## Problem description
A faithful copy of the whole listing is the goal. Match it exactly.

## The data
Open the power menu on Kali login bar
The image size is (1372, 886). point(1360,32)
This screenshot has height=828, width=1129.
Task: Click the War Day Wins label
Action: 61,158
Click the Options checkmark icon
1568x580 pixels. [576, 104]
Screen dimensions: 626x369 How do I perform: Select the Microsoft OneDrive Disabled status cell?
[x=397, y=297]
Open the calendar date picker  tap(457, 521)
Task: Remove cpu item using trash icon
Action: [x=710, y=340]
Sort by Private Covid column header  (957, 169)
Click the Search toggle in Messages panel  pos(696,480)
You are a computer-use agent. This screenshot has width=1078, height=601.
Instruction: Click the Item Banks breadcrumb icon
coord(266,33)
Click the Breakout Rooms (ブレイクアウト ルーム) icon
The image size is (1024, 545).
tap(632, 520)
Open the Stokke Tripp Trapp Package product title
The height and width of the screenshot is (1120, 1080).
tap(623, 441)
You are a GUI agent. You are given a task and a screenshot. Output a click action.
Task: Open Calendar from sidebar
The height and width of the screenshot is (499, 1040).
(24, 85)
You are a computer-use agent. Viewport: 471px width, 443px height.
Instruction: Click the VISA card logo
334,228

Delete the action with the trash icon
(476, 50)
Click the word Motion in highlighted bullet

## Result below
Open the power menu on Kali login bar
The image size is (1372, 886). point(1360,32)
This screenshot has height=828, width=1129.
Task: Click the War Day Wins label
Action: 61,158
Click the Options checkmark icon
1568x580 pixels. [576, 104]
Screen dimensions: 626x369 How do I perform: Select the Microsoft OneDrive Disabled status cell?
[x=397, y=297]
Open the calendar date picker  tap(457, 521)
Task: Remove cpu item using trash icon
Action: [x=710, y=340]
Sort by Private Covid column header  (957, 169)
Click the Search toggle in Messages panel  pos(696,480)
You are a computer-use agent. This screenshot has width=1078, height=601.
Instruction: Click the Item Banks breadcrumb icon
coord(266,33)
Click the Breakout Rooms (ブレイクアウト ルーム) icon
The image size is (1024, 545).
tap(632, 520)
Open the Stokke Tripp Trapp Package product title
The height and width of the screenshot is (1120, 1080).
tap(623, 441)
You are a GUI agent. You are given a task and a screenshot. Output a click action.
Task: Open Calendar from sidebar
The height and width of the screenshot is (499, 1040).
(24, 85)
You are a computer-use agent. Viewport: 471px width, 443px height.
Instruction: Click the VISA card logo
334,228

Delete the action with the trash icon
(476, 50)
Click the word Motion in highlighted bullet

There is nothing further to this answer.